From the line containing "Given: Open Nathan's photo in reply to Cody" through the last line of the records, print every line exactly and nothing more.

____ Dataset excerpts

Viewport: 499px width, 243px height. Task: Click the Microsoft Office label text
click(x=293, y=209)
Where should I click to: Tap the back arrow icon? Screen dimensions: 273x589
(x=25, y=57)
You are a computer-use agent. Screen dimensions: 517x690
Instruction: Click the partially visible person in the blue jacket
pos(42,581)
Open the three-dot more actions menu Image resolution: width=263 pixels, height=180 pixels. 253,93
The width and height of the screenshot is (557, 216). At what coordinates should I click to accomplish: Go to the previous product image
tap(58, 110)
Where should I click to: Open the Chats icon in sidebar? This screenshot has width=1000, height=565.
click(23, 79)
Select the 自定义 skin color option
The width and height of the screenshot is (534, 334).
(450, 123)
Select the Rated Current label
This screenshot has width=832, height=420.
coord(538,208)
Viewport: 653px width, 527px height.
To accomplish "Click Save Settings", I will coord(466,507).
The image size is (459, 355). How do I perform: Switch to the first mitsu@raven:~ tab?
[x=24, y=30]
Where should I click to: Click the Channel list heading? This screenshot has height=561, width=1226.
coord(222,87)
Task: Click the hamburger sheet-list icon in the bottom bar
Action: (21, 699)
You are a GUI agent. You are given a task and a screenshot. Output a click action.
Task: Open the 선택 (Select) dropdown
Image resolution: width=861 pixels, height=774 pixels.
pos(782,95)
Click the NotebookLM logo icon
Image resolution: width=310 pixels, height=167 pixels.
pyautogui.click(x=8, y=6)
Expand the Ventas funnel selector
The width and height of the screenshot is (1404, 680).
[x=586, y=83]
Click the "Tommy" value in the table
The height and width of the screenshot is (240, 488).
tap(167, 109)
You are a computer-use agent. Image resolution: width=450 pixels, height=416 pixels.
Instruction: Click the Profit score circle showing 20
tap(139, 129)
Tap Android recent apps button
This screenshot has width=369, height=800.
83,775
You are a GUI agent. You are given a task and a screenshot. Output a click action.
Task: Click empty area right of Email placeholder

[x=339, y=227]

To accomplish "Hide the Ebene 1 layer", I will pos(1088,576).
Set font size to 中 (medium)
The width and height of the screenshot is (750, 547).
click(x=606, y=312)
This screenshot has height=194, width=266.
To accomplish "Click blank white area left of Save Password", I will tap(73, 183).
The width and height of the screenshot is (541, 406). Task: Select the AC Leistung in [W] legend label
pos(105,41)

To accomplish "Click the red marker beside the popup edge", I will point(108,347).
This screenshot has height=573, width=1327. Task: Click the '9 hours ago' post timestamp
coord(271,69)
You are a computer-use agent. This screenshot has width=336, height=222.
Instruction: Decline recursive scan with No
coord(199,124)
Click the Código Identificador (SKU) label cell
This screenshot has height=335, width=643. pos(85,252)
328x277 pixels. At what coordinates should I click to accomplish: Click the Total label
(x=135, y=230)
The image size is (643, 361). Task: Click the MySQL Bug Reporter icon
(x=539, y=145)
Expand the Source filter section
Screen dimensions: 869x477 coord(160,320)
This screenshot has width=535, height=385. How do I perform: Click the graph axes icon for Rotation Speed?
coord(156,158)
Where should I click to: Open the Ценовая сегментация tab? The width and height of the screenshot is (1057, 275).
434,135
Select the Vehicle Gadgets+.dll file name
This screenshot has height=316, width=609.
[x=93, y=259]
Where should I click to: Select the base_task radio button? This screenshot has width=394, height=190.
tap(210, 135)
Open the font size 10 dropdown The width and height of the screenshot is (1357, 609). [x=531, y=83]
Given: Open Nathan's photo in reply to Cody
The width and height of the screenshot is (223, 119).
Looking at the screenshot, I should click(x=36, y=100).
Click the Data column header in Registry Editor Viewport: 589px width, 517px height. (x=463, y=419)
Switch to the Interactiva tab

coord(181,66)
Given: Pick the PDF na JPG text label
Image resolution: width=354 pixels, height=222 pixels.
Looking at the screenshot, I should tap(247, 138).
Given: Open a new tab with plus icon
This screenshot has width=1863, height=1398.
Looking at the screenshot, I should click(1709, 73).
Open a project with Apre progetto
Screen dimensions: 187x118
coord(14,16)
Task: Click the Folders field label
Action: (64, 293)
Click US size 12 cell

________

◆ **Answer section**:
Given: Open Nathan's photo in reply to Cody
The width and height of the screenshot is (223, 119).
Looking at the screenshot, I should click(x=36, y=100).
Click the Data column header in Registry Editor Viewport: 589px width, 517px height. (x=463, y=419)
Switch to the Interactiva tab

coord(181,66)
Given: Pick the PDF na JPG text label
Image resolution: width=354 pixels, height=222 pixels.
Looking at the screenshot, I should tap(247, 138).
Given: Open a new tab with plus icon
This screenshot has width=1863, height=1398.
Looking at the screenshot, I should click(1709, 73).
Open a project with Apre progetto
Screen dimensions: 187x118
coord(14,16)
Task: Click the Folders field label
Action: (64, 293)
Click US size 12 cell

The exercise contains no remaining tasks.